"Kelas literasi di tengah hutan"
Sin Thau adalah sebuah komune perbatasan yang terletak sekitar 250 km dari pusat Provinsi Dien Bien , terkenal dengan julukan "satu ayam jantan berkokok, tiga negeri bersahut-sahutan". Tempat ini tak hanya identik dengan perbatasan yang terjal, tetapi juga dikenal karena para gurunya yang diam-diam tinggal di desa dan sekolah untuk menabur setiap huruf, setiap benih harapan bagi etnis minoritas. Di antara mereka, guru Dao Thi Thoa, guru di Sekolah Asrama Dasar Sin Thau untuk Etnis Minoritas, adalah salah satu dari mereka yang diam-diam melanjutkan perjalanan pemberantasan buta huruf di ujung barat negara ini.
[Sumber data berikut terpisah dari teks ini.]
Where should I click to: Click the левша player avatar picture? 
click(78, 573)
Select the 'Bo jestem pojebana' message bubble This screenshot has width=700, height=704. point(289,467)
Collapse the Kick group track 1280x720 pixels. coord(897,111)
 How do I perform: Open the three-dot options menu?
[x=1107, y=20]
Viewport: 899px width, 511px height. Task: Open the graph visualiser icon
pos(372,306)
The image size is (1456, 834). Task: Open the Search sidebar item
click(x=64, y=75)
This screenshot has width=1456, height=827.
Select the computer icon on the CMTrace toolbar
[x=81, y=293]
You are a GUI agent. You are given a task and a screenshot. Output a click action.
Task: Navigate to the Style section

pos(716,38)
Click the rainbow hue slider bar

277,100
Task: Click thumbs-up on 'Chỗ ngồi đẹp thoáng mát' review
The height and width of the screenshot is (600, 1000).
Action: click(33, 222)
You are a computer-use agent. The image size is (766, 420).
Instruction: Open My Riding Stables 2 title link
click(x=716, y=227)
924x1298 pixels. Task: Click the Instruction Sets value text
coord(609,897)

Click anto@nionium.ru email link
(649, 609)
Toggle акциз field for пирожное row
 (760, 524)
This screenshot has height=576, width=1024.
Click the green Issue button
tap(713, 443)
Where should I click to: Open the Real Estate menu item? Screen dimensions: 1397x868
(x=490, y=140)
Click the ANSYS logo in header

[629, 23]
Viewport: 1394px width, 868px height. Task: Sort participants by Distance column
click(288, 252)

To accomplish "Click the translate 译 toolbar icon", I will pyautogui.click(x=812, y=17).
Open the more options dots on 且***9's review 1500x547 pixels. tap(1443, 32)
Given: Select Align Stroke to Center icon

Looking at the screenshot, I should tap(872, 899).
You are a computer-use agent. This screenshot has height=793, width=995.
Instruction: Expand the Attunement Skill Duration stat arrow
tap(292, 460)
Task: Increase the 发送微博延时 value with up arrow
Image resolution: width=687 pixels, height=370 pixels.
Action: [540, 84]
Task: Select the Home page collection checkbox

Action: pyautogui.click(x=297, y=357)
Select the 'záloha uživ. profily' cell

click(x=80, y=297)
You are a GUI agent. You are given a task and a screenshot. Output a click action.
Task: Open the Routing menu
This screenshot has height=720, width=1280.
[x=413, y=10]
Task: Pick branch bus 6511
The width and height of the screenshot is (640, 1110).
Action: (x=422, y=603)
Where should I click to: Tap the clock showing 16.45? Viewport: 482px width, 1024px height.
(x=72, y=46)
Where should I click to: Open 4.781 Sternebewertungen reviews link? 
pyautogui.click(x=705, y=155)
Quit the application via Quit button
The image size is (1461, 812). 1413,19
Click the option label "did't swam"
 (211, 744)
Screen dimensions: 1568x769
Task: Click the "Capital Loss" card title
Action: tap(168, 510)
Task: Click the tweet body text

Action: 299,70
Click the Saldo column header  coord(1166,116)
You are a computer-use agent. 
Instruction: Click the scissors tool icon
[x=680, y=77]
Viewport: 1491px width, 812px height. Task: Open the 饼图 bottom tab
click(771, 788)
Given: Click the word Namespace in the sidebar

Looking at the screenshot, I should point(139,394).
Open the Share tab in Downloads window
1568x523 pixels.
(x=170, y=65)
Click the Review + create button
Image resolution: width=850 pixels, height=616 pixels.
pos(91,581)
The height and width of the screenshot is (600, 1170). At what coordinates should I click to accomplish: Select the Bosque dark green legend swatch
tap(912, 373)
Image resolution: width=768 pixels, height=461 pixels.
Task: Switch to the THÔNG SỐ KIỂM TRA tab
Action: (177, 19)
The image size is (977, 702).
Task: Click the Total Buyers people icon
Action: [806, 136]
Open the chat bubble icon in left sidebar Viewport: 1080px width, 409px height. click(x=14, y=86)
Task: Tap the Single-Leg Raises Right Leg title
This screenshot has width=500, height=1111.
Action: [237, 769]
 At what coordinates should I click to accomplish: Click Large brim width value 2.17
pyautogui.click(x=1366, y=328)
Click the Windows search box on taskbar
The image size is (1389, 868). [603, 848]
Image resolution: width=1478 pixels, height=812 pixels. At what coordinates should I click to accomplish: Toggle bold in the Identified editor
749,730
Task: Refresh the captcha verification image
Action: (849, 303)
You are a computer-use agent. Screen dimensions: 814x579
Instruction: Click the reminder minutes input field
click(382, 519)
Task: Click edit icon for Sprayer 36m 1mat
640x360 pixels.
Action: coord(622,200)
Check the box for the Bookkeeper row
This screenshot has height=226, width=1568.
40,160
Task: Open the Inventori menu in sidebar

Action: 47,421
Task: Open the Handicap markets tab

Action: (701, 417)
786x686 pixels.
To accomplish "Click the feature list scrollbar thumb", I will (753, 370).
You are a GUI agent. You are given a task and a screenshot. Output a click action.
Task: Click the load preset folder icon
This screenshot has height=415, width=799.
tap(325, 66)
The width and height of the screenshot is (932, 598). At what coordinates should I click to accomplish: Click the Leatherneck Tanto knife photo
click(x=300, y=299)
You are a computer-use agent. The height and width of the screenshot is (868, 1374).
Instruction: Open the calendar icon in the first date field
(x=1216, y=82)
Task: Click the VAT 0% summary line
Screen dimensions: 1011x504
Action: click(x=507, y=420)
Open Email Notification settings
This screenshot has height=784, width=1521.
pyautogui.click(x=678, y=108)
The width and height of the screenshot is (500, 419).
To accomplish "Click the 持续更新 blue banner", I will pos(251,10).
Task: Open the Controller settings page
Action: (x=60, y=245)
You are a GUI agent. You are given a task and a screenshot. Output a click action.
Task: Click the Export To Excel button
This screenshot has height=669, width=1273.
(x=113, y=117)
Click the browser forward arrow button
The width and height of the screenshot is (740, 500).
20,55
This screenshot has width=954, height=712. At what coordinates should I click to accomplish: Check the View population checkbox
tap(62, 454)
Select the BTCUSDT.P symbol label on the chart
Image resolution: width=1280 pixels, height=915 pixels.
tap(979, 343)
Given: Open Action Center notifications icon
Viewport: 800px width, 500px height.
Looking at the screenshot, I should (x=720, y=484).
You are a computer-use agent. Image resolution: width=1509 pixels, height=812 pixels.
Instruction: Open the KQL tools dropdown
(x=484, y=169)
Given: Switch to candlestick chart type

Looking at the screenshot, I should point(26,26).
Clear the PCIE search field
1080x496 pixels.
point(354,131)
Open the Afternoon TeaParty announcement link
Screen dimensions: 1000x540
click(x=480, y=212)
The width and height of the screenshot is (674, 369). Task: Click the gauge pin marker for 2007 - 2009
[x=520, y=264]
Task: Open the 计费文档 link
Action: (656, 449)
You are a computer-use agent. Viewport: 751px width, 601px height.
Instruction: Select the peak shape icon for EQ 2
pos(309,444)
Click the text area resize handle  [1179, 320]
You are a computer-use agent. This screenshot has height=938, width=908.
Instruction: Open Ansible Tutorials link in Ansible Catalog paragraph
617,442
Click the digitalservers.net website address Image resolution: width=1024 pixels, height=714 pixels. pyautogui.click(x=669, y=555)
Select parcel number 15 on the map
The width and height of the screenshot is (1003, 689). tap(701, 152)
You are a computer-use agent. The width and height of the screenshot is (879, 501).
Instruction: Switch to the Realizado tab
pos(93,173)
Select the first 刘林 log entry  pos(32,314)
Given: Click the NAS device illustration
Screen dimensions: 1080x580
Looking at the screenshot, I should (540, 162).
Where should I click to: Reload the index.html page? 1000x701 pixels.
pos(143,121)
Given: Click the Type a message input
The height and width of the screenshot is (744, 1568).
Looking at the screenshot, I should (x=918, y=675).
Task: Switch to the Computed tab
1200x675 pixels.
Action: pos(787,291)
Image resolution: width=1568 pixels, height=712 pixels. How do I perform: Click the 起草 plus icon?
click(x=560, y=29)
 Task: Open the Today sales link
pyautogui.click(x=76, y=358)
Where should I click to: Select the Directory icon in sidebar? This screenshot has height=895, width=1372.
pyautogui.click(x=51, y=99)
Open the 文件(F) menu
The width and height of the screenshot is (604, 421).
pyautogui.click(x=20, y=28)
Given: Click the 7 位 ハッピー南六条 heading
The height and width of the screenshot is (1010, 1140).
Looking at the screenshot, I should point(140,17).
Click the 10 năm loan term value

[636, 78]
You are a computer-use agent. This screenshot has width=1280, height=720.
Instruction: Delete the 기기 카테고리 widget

Saya masih ingat, beberapa tahun yang lalu, ketika Ibu Thoa masih bekerja di Sekolah Dasar untuk Etnis Minoritas Huoi Lech. Suatu sore, kami pergi ke sekolah Nam Pan 2, salah satu lokasi terpencil tersulit di komune Huoi Lech. Dengan sepeda motor tua, kami membutuhkan waktu hampir setengah jam untuk mendaki bukit dan menemukan jalan ke tempat Ibu Thoa mengajar. Suara anak-anak mengeja dan guru yang mengajar dengan sabar bergema di pegunungan dan hutan yang luas, membuat suasana itu semakin istimewa.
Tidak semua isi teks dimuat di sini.